The version of Brahms's Fourth Symphony that I play all the time on my iPod was recorded by Simon Rattle and the Berlin Philharmonic. I bought the CD after hearing them play all four Brahms symphonies a couple of years ago at Carnegie Hall--their magnificent performance blew all the competition out of the water and made my old recording sound flat. This is the version that is in my ear, and in my memory, and I am very happy with it.

But last night I got a sense that there could be two superlative versions of the Brahms 4, in some ways very different from each other.  On Wednesday night at Avery Fisher Hall, Valery Gergiev led the adventurous London Symphony Orchestra in a performance that changed my feeling about the piece.  (The first half of the program, by the way, was equally exemplary:  Denis Matsuev in the First Piano Concerto.  But about that I have nothing to say except "Wow!")  Though the players are all excellent, the LSO feels like a slightly more anarchic, wild, untrammeled orchestra than the Berlin Philharmonic: strict cohesion has been replaced by something else that seems to work equally well. And Gergiev is a darker, moodier conductor than Rattle. The result is a scarier Brahms.  

When you listen to Rattle and the Philharmonic play the Fourth, it is as if you are on a galloping horse, surrounded by a hundred other galloping horses all running on the same beat.  It is thrilling and deeply pleasurable, and fun in the highest possible way.

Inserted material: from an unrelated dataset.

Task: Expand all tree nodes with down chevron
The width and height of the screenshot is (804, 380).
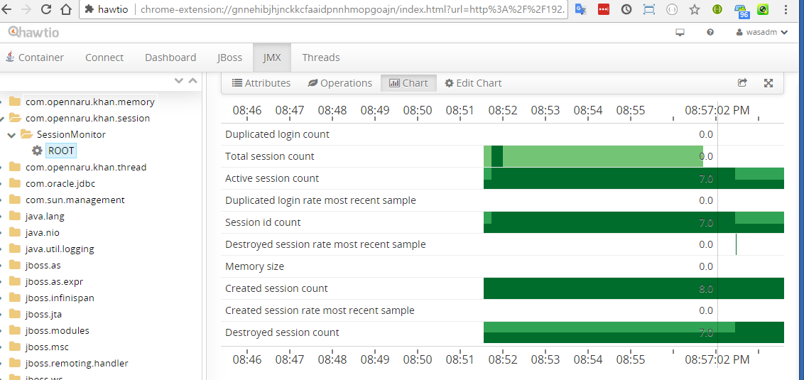Action: pyautogui.click(x=179, y=81)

When you listen to Gergiev and the LSO, you are instead at the center of a whirlwind--a well-coordinated, finely tuned whirlwind, but a whirlwind that could nonetheless choose to sweep you up and smash you against a wall as easily as it could leave you in place.  The Gergiev Fourth is thrilling, too, but it is a more unnerving kind of thrill. He is the only conductor I've encountered who can repeatedly, and consistently, make music feel dangerous.

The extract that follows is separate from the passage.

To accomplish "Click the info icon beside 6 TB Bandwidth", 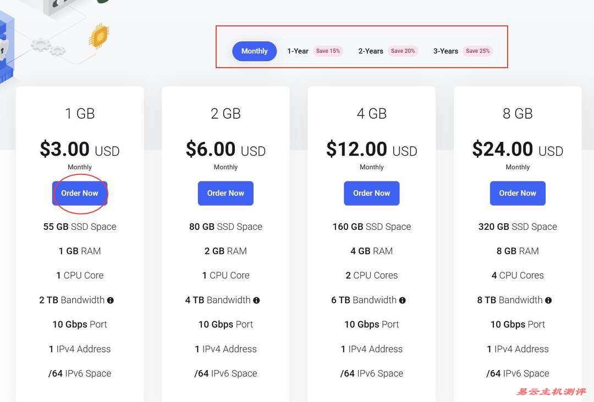I will click(x=403, y=300).
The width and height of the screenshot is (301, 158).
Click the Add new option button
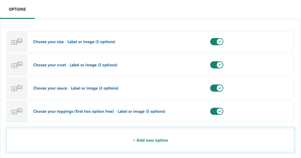point(150,140)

October 25, 2012 4:38 AM |
While most of you were watching the debate last night, I was at Avery Fisher Hall listening to Valery Gergiev conduct Brahms as part of Lincoln Center's Great Performers series. In anxious times I find Brahms extremely consoling, in a non-anodyne sort of way. He is vigorous without being noisily annoying, heartfelt without being saccharine, and his works usually end with a bang in a satisfying rock-music fashion. He is by no means my favorite composer, but I always enjoy him more than I expect to: his reputation (even in my own mind) is not as high as it should be. All four of his symphonies are pretty great, the German Requiem is a knockout, and though I am only a moderate fan of the three quartets, the quintets and sextets more than compensate.  These are excellent odds for any composer, and the late nineteenth century would be sadly deficient without Brahms.

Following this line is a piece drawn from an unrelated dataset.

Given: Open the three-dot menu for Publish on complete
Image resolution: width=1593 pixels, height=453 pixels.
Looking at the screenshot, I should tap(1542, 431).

Monday night's program, with Gergiev leading the London Symphony Orchestra, featured the Tragic Overture, the Violin Concerto, and the Second Symphony.  Of these, the violin concerto was the clear standout, mainly because of the remarkable soloist, James Ehnes.  I have heard this young Canadian before, in San Francisco, and at that point I resolved to go to every concert within reach that featured him. He is one of those rare soloists who seem to have no "manner," no showmanship--it is just him and the violin.  When he is not playing, he stands ramrod straight with the violin tucked under his arm, as if standing at attention in the Royal Canadian Mounties. (Perhaps I am fantasizing here:  I know nothing about the Mounties.)  When he is playing--which he does without a musical score--he is focused completely on his instrument, and so are we.  It is as if the violin is playing Ehnes and not the other way around.  

I cannot imagine what the Brahms violin concerto would be like without a master violinist (I have only ever heard Christian Tetzlaff play it, before Ehnes); my guess is that it could not be done at all if it were not done well, because it is so complicated and so long. In any case, this performance by James Ehnes and the LSO was gripping.  Which is more than I can say for the presidential debate, to which I tuned in on my iPhone during the intermission. I was relieved when I was allowed to go back in for the Second Symphony: Brahms, at any rate, does not hedge his bets, and always says what he truly thinks.